> **ACTIVITY**: Required from the data below: the exact lines starting at the line containing "The height and width of the screenshot is (424, 780)." and ending at the line containing "Select Complete order status", with both ends kept and all pictures dropped.

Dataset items
···

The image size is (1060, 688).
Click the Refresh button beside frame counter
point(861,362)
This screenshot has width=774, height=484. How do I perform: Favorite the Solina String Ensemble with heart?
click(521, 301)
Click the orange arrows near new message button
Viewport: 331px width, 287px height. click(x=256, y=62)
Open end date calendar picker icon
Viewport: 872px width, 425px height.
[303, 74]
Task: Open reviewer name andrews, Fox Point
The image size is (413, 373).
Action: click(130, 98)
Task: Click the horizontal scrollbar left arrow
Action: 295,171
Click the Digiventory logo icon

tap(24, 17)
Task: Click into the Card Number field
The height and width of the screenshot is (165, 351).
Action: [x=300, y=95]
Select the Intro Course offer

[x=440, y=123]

···

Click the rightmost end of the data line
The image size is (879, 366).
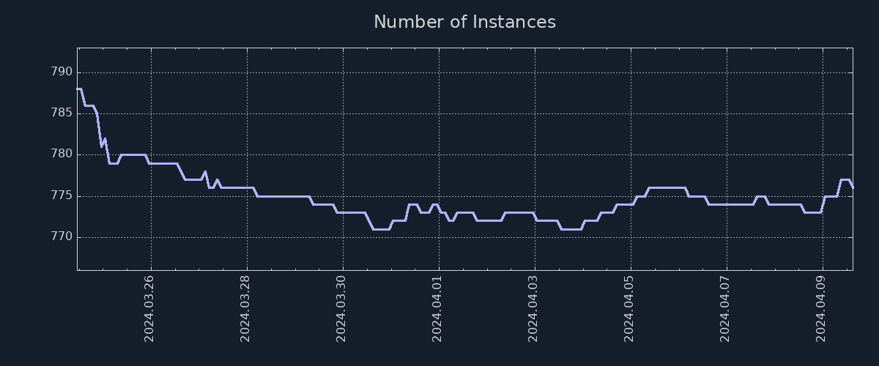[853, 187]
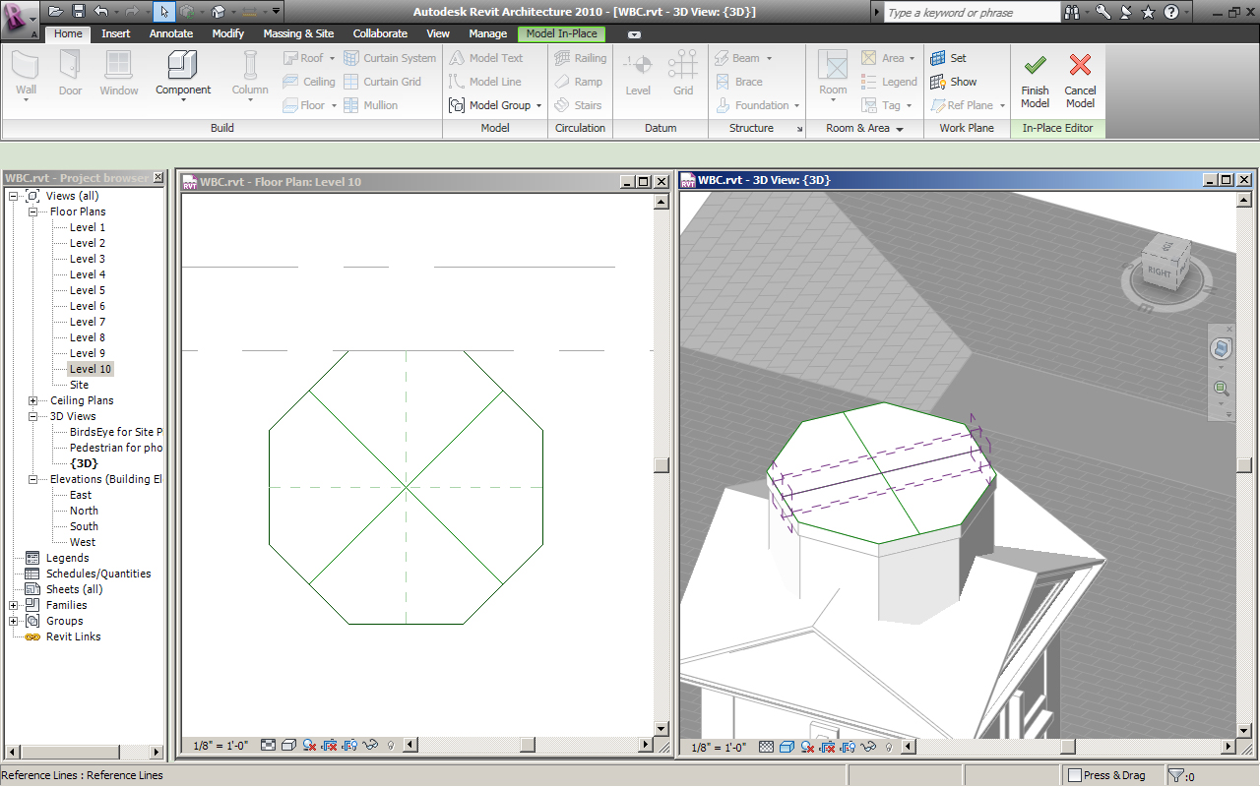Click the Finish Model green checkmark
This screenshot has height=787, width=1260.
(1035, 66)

···

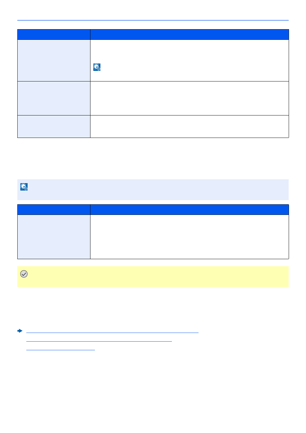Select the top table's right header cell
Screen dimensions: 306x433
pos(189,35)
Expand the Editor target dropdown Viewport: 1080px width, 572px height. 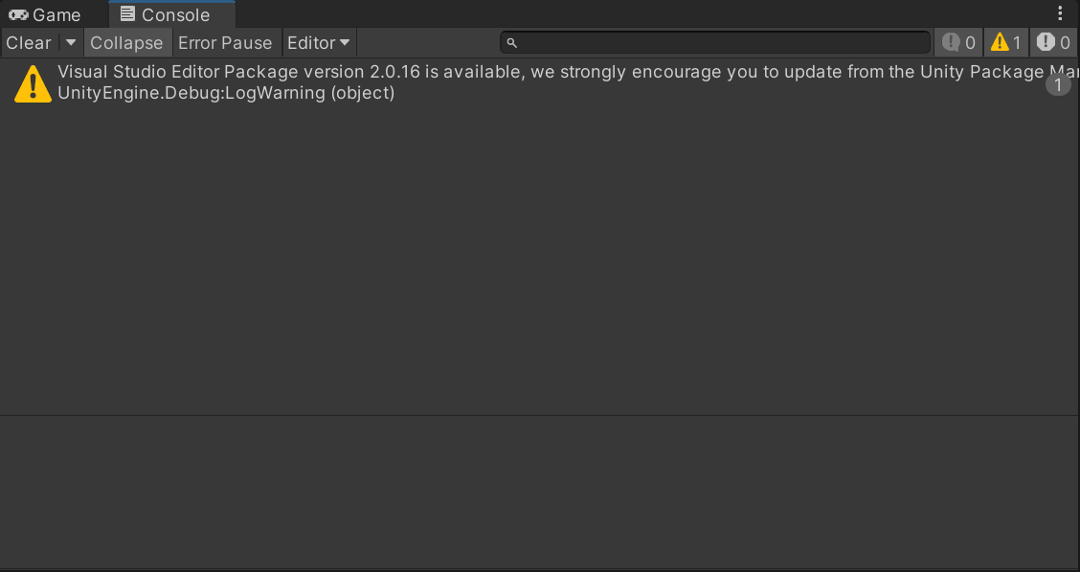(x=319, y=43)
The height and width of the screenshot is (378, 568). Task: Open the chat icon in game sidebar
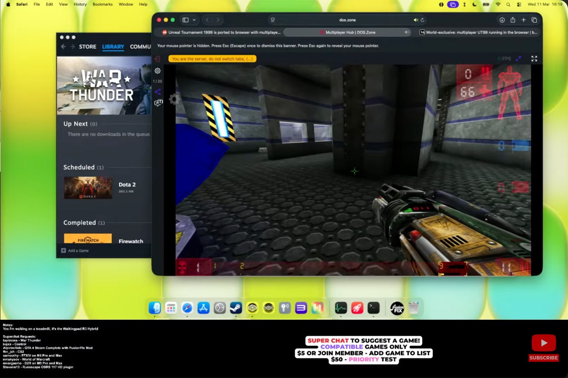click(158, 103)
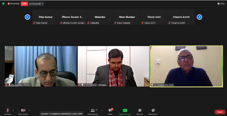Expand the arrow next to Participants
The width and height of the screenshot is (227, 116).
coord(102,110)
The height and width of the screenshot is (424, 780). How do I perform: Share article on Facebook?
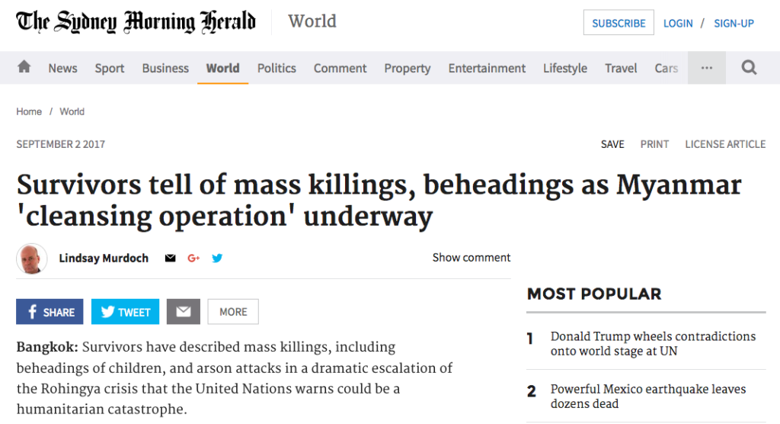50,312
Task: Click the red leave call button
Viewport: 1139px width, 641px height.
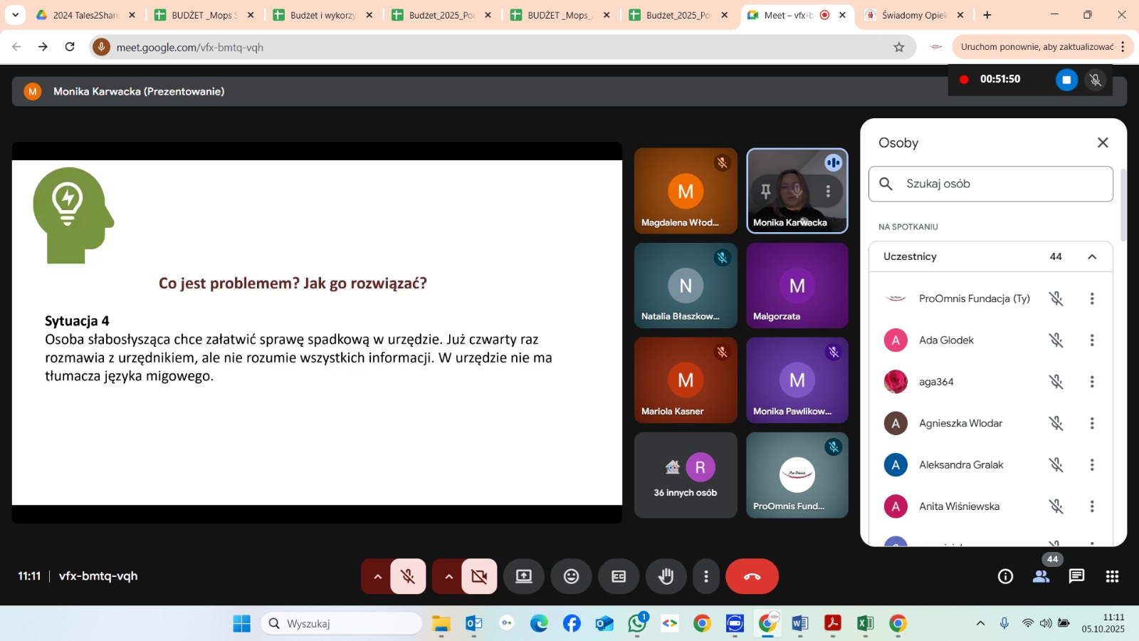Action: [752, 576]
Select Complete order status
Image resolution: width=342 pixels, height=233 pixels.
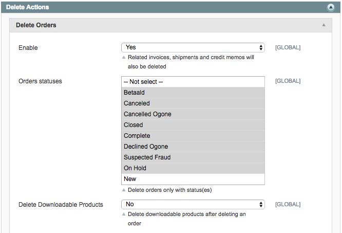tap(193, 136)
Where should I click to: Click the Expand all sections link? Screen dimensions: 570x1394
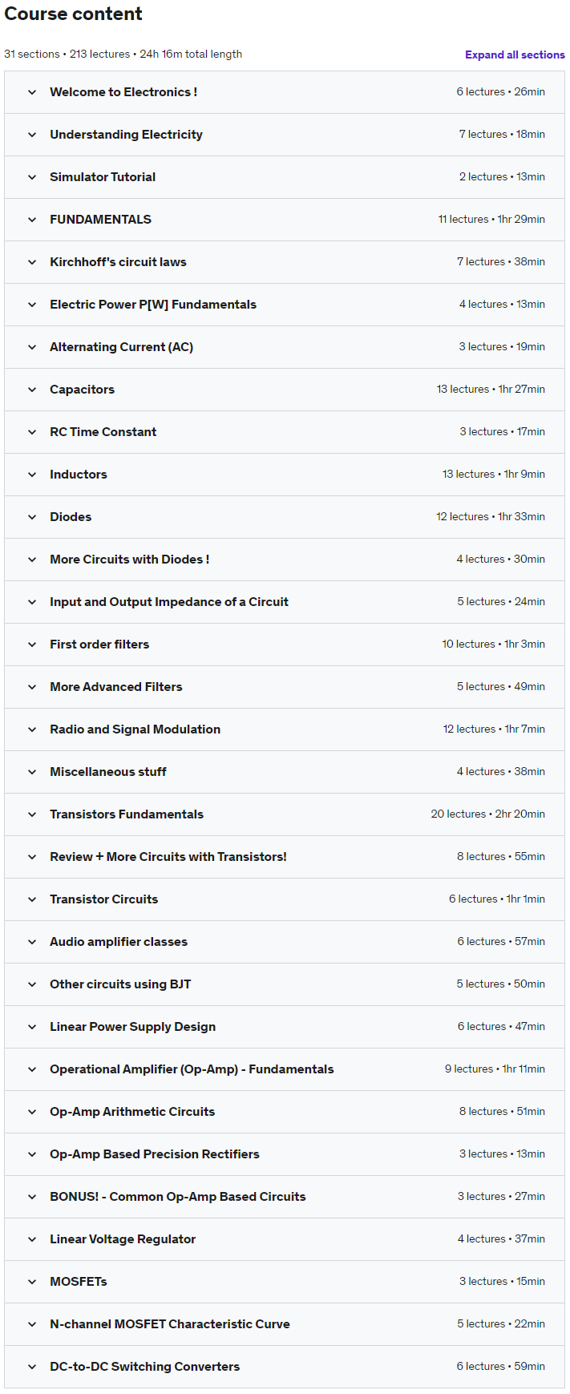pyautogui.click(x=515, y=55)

···

> **OUTPUT**:
The height and width of the screenshot is (424, 780). How do I perform: Share article on Facebook?
50,312
Task: Click the red leave call button
Viewport: 1139px width, 641px height.
Action: [752, 576]
Select Complete order status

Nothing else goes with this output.